The insanity of holding somebody liable for failing to prevent somebody else from doing harm to themselves or others, even at the risk of endangering the life of the person who fails to act, stretches beyond credulity of the Biblical notion of “brother’s keeper.” A man was arrested for false imprisonment when he locked his intoxicated wife in the house to prevent her from driving. A woman who disabled a friend’s vehicle to prevent drunk driving was considered to have committed a crime. Knowing someone is “drunk” is one thing, knowing an “accident” will happen is another. Placing the burden of knowing the difference on the innocent bystander under threat of civil liability is nothing more than a morally-indefensible redistribution of responsibility. To substitute a person’s judgment over what is best for him or her with the judgment of another person is inviting even more lawsuits. What if the potentially drunk driver is tackled or injured during restraint in order to prevent him or her from driving? In the case of Jane Modlesky, can you imagine the media’s treatment of two boys trying to control the actions of a young woman who later sues them for assault? Oh, what a tangled web we weave.

Imposing liability on a person for failing to inject himself as a surrogate parent into the life of another person, strangers and friends, is a bad idea. It opens a Pandora’s Box of devastatingly-bad legal precedent. Our laws reflect our society and, as a society, we are witnessing the slow death of personal responsibility. The 2,000-page Affordable Care Act, virtually-limitless unemployment benefits, debtor-friendly bankruptcy laws, and fair debt collection practices laws, which make it difficult to collect money owed, all contribute to a legal environment which facilitates the death of personal responsibility. In its place, today’s progressive legal agenda has substituted a “collective” view of responsibility as superior to the traditional “individual” perspective on it. Lawsuits are filed against gun manufacturers seeking damages caused by criminals who use guns. The fast food industry must defend lawsuits filed because some people do not know when to stop eating. If you steal, it is because of socioeconomic forces. If you become a teenage mother, it’s because you didn’t receive enough sex education or a lack of economic opportunity.

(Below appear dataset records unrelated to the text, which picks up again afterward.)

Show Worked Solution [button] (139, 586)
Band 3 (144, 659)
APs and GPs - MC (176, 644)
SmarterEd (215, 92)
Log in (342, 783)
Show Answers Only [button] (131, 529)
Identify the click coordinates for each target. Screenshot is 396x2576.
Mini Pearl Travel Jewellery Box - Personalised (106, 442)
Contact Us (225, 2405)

If you murder someone, it’s because of easy gun access, violent movies, violent video games or bullies who picked on you too much on the playground.

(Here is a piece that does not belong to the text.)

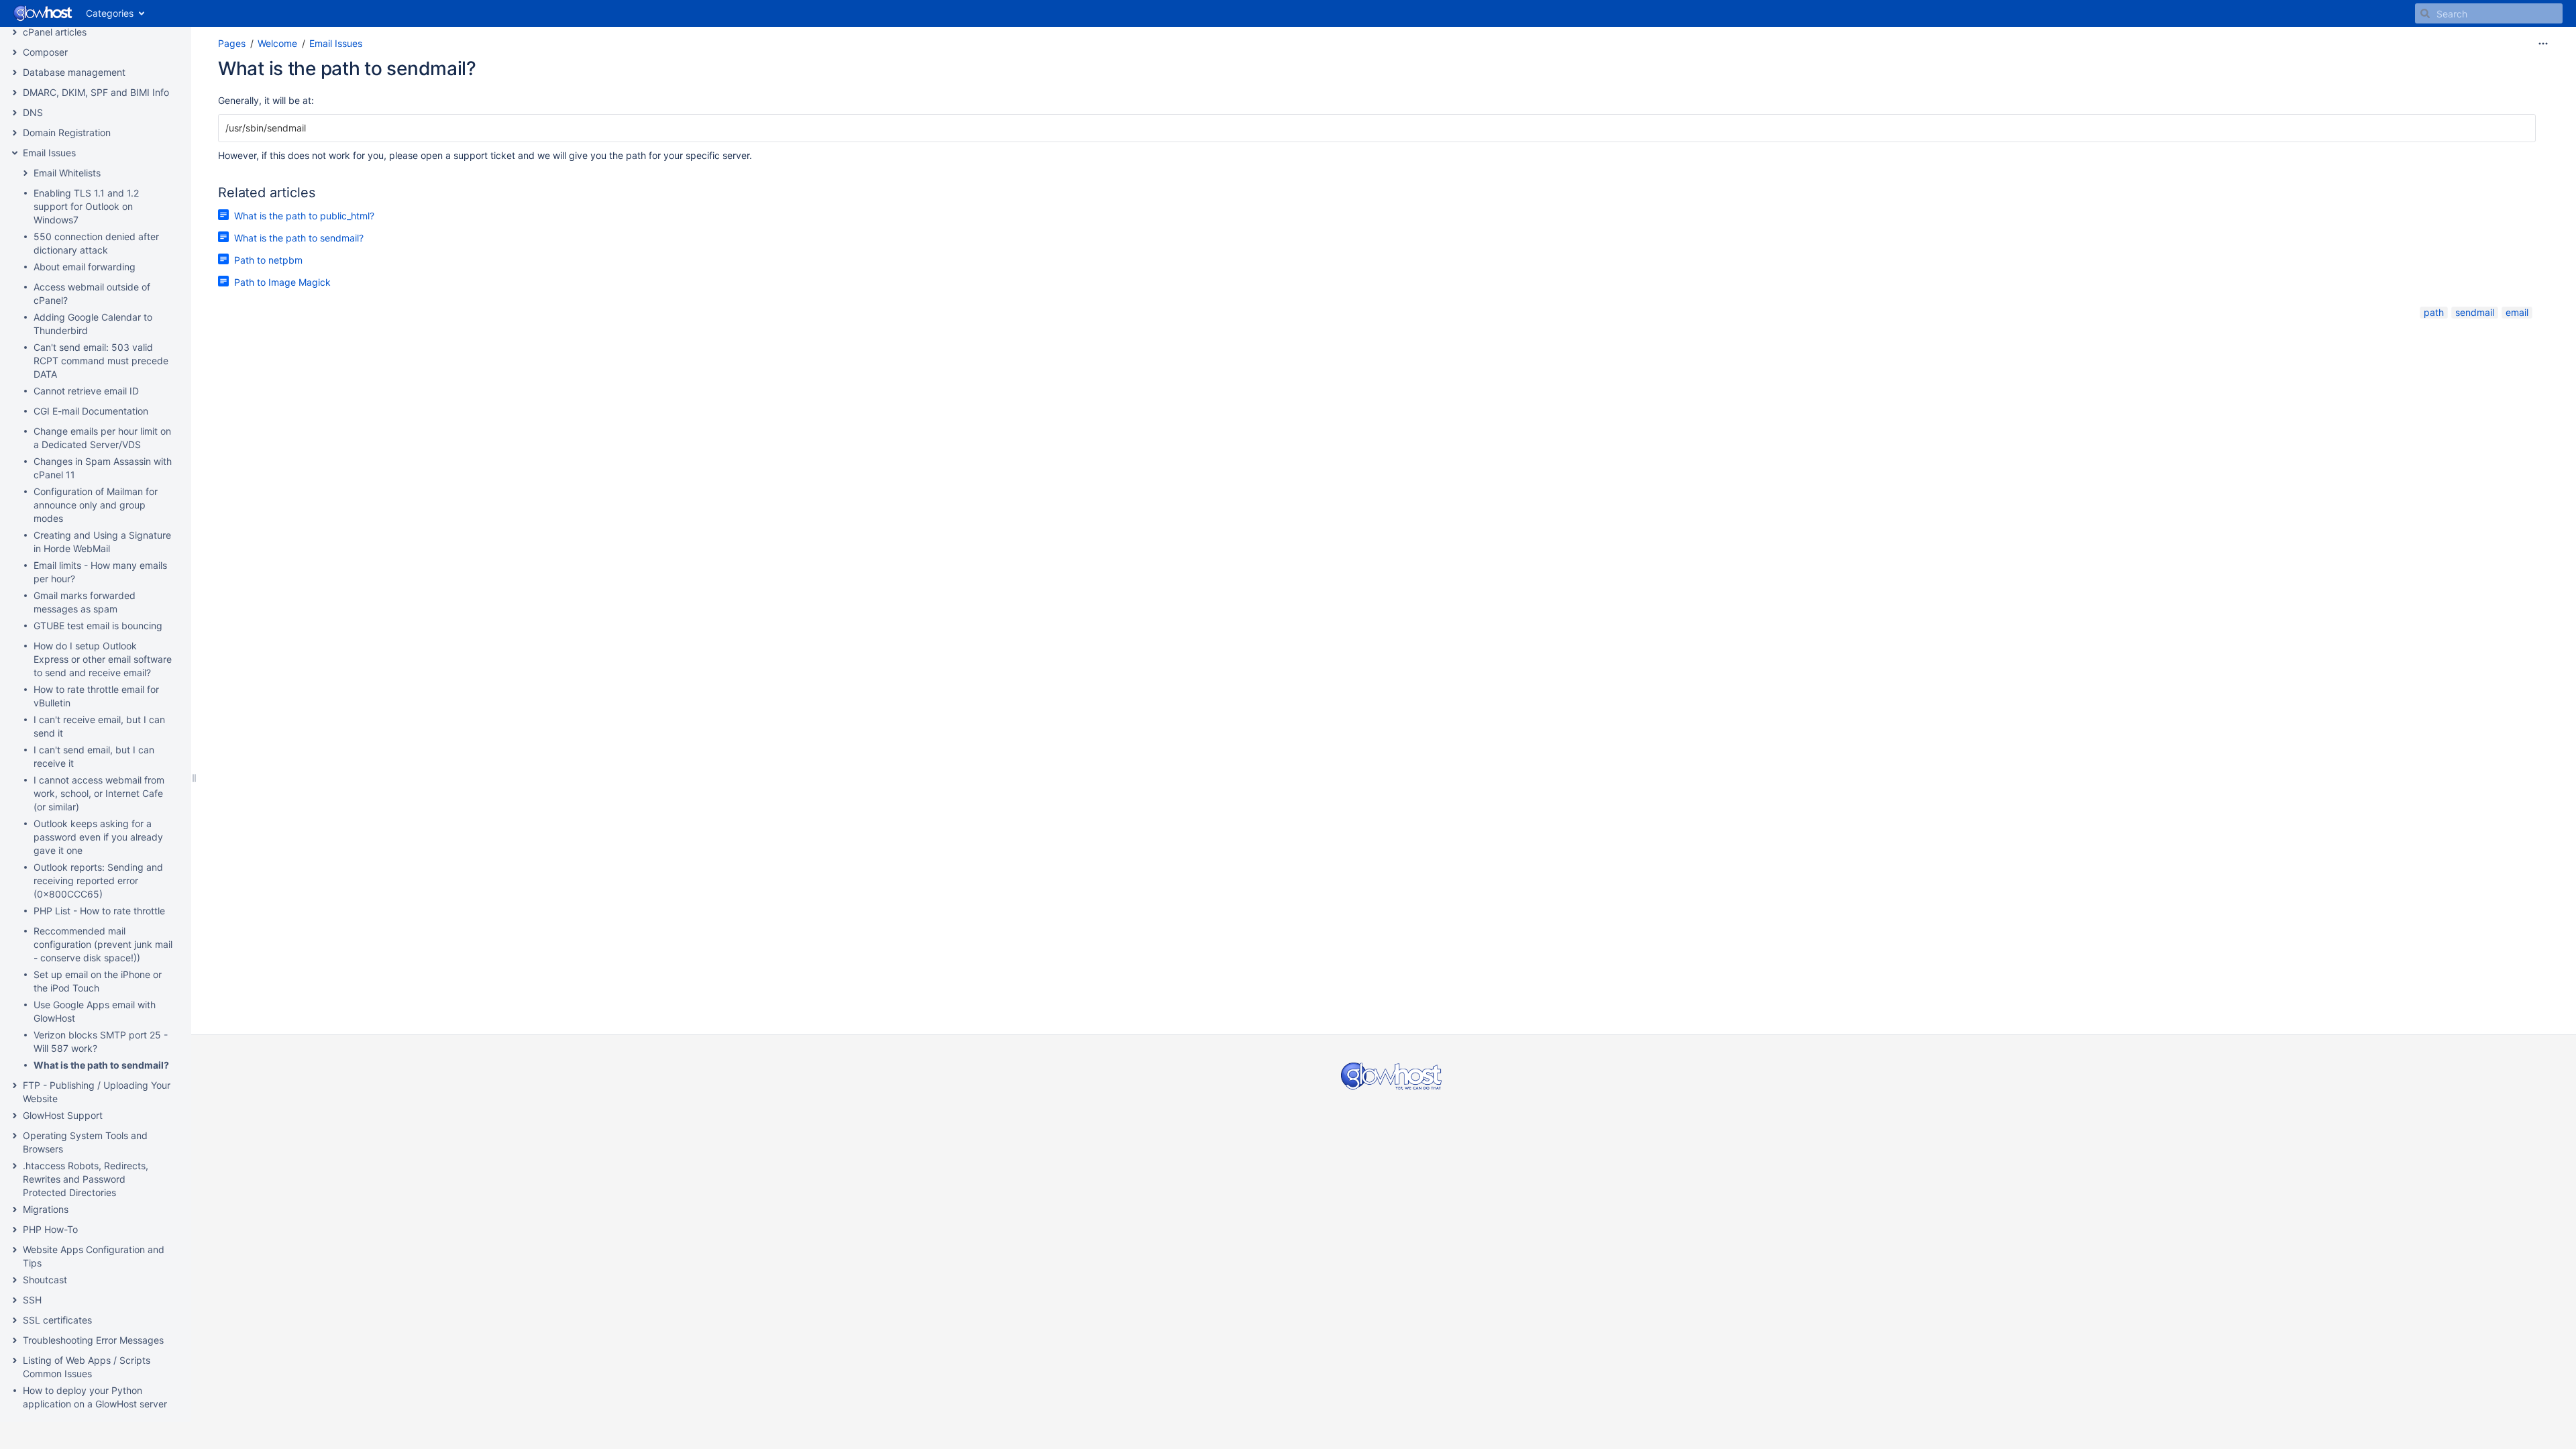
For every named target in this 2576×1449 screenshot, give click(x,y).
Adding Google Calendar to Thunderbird (93, 323)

Psychiatrists will continue to provide forensic testimony about the ability of a patient to know the difference between right and wrong. Philosophers will continue to debate Free Will versus Determinism. Lawyers will continue to argue for the guilt or innocence of the accused; but, the simple fact is that a society which is organized on a set of laws that do not include the important role of personal responsibility and the inevitability of bad consequences for bad actions, will not survive. Everyone must be held responsible for their own actions, and no one should ever be held responsible for the acts of another. Turning back lawsuits which try to impose civil liability for failure to prevent another person from making questionable personal choices, including getting in a car drunk, is a meager but necessary first step to reclaiming the important concept of personal responsibility. As Eleanor Roosevelt said, “In the long run, we shape our lives, and we shape ourselves. The process never ends until we die. And, the choices we make are ultimately our own responsibility.”